RAID: how perfectly matched do the drives have to be?

Now that you brought it up again, I’d like to give my experience with the 5-bay Drobo. Yes, it can shift levels on the fly, but when I tried to go from a one-disk protection to a two-disk protection, it took 2 days, during which I was warned that I had no protection at all (at least that’s what the message said). So an UPS would be in order, and even that isn’t likely to protect for 2 days.

This was a nominal 15TB system, so I’m sure smaller ones would be faster.

Many years ago, we used to sell Compaq servers to our customers. Many price-conscious customers purchased the low spec RAID controller, which did not do on the fly expansion.
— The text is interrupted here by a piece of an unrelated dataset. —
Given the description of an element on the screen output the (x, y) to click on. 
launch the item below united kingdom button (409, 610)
Eventually, those buyers did require additional disk space. We would turn up with a new disk and our spare RAID card, the expensive one with battery backup. Swap in the card for the cheap one, the system boots and recognises the existing array. Add the new disk, extend the array and wait for the rebuild to finish. Then swap the cards again and the cheap card would read the new config from the disks and start the extended array. Utterly wonderful, and impossible with servers from Dell or HP.
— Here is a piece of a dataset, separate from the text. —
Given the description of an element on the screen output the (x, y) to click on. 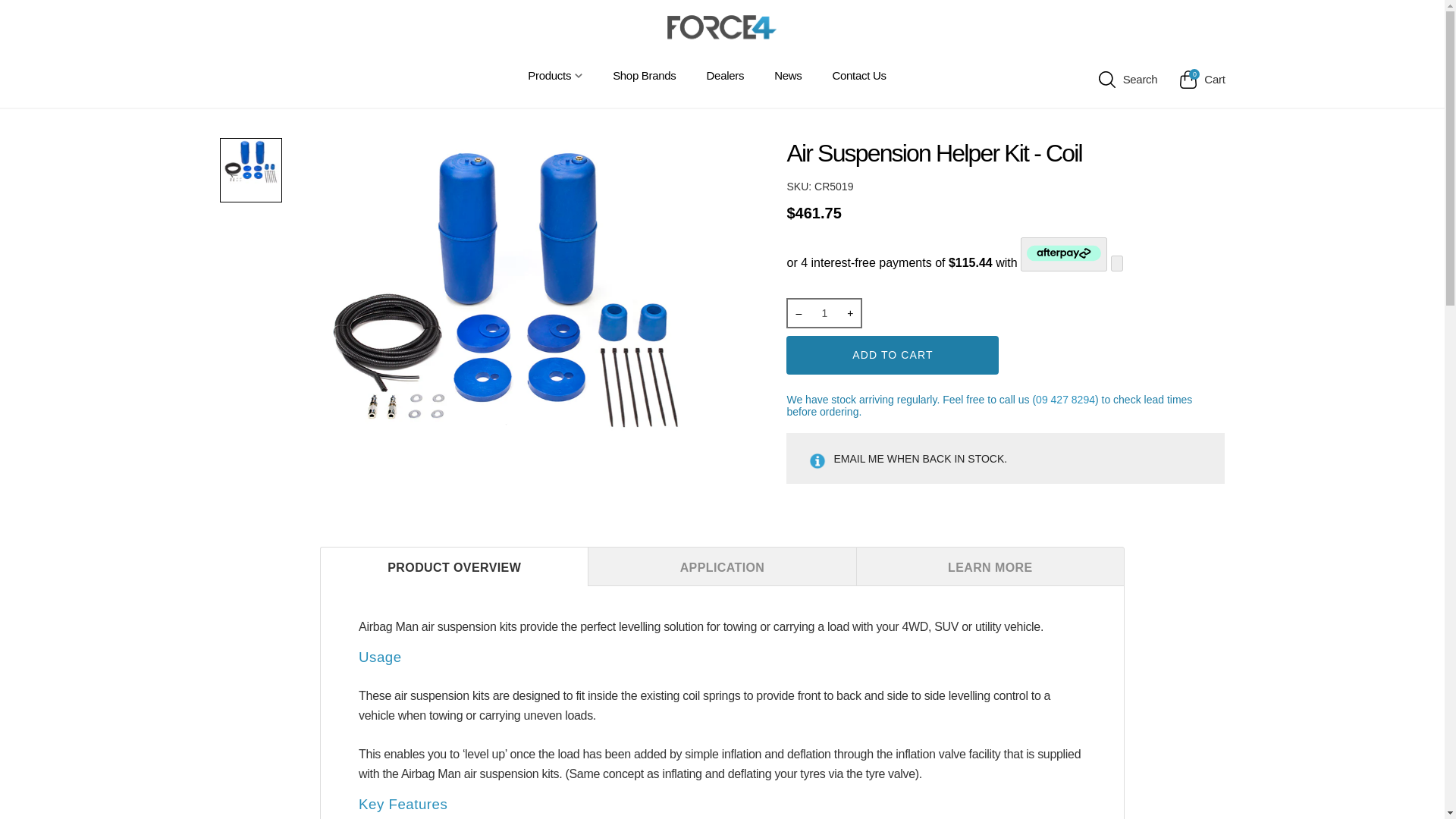
1 (823, 313)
Most cheap array controllers (or software RAID) don’t do array expansion. It is a shame, but you can’t use flash for the transitional RAM because of the write cycles, and battery based DRAM is expensive.
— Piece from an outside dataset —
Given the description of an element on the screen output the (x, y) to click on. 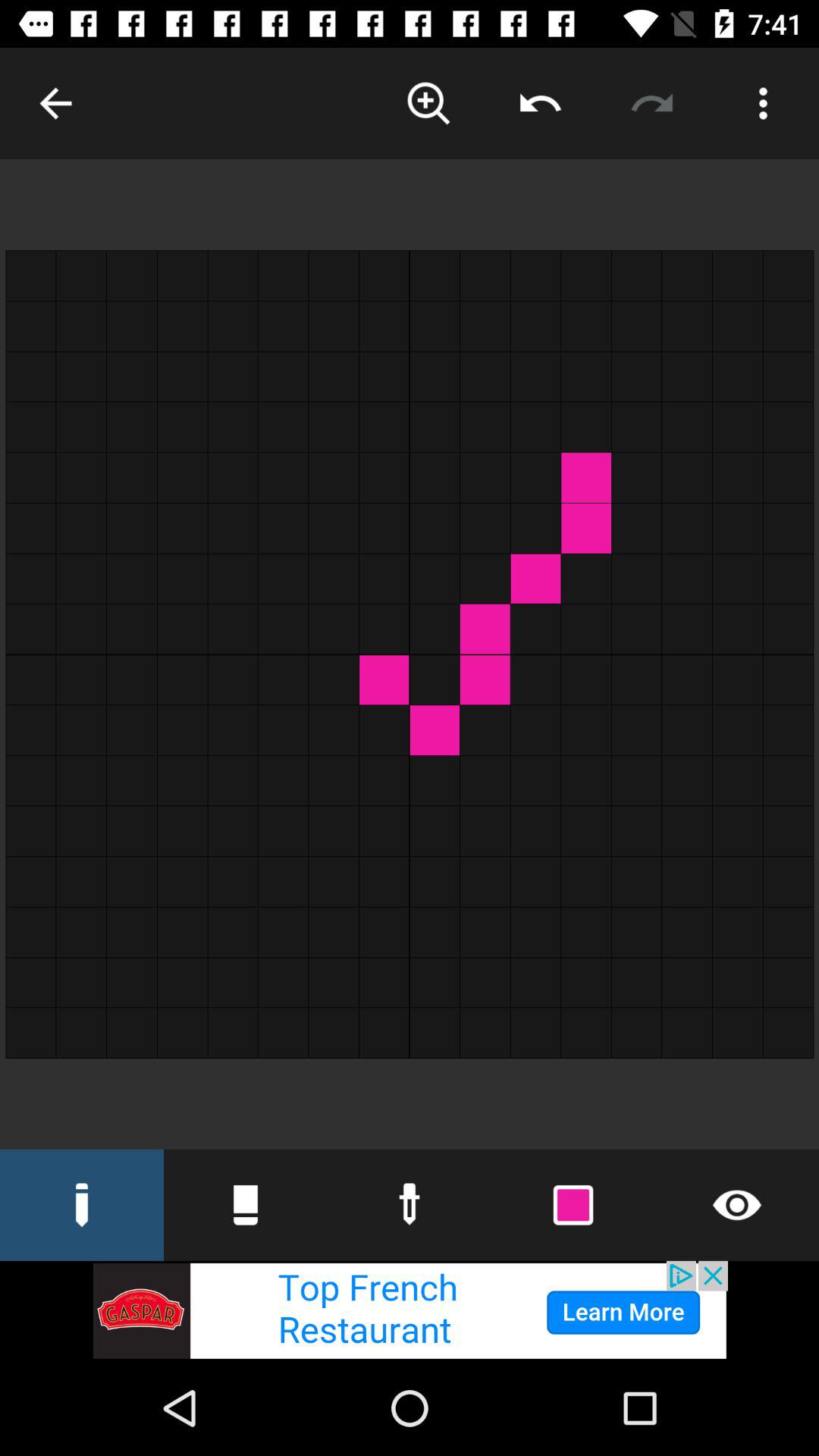
toggle redo (651, 103)
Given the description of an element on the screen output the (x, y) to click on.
Infant mortality, or the infamous bathtub curve. Sadly it is a fact of life. The modern reality is that the consumer’s pure focus on price means that manufactures tend to push down the cost of manufacture and QA, and wear the cost of warranty replacements on the higher failure rate. There are higher quality drives, but you start talking enterprise level systems, and if you baulk at $500 for a controller you are at least two digits in the price away.

No one really believes it will happen to them, and no one ever realises how bad it is, until it happens to them.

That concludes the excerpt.